_Information_
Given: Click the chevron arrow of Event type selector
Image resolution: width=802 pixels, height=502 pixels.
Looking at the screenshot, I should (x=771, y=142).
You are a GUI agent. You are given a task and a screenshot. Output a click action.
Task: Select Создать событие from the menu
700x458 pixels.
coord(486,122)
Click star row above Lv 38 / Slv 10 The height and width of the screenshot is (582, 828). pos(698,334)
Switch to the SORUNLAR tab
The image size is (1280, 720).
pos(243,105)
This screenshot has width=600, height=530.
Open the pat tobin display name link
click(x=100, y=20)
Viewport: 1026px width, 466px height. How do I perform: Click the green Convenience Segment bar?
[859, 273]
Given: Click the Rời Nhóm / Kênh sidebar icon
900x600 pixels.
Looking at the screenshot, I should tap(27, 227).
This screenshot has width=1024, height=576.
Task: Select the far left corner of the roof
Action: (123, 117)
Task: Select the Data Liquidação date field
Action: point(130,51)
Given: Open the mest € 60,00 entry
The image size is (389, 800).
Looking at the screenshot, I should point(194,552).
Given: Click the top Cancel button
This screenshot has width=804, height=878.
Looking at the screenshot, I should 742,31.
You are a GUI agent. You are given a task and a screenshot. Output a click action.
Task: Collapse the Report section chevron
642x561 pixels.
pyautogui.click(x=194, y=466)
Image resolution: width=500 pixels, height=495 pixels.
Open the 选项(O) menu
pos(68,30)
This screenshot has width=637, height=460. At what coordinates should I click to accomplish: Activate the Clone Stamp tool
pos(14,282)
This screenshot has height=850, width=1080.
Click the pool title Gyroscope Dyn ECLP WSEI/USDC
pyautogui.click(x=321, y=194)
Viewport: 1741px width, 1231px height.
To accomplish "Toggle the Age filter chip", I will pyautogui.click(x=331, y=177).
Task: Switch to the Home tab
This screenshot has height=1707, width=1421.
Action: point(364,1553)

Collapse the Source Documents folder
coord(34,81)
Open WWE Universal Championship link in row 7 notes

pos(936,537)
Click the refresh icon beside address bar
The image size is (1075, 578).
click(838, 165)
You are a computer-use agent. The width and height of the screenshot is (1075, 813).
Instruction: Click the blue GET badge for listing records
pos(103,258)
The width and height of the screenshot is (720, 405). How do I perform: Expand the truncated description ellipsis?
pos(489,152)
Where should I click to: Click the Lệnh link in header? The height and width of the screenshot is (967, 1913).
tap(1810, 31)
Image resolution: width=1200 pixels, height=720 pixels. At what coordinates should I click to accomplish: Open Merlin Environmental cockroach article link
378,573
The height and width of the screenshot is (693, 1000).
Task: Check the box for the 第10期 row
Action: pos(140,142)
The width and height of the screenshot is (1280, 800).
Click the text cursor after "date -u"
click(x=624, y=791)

_What this task involves_
Could you transcribe the entries above word for word, from the line with "Image resolution: width=500" down to the line with "Task: Switch to the Home tab", keeping both?

_Finished exercise_
Image resolution: width=500 pixels, height=495 pixels.
Open the 选项(O) menu
pos(68,30)
This screenshot has width=637, height=460. At what coordinates should I click to accomplish: Activate the Clone Stamp tool
pos(14,282)
This screenshot has height=850, width=1080.
Click the pool title Gyroscope Dyn ECLP WSEI/USDC
pyautogui.click(x=321, y=194)
Viewport: 1741px width, 1231px height.
To accomplish "Toggle the Age filter chip", I will pyautogui.click(x=331, y=177).
Task: Switch to the Home tab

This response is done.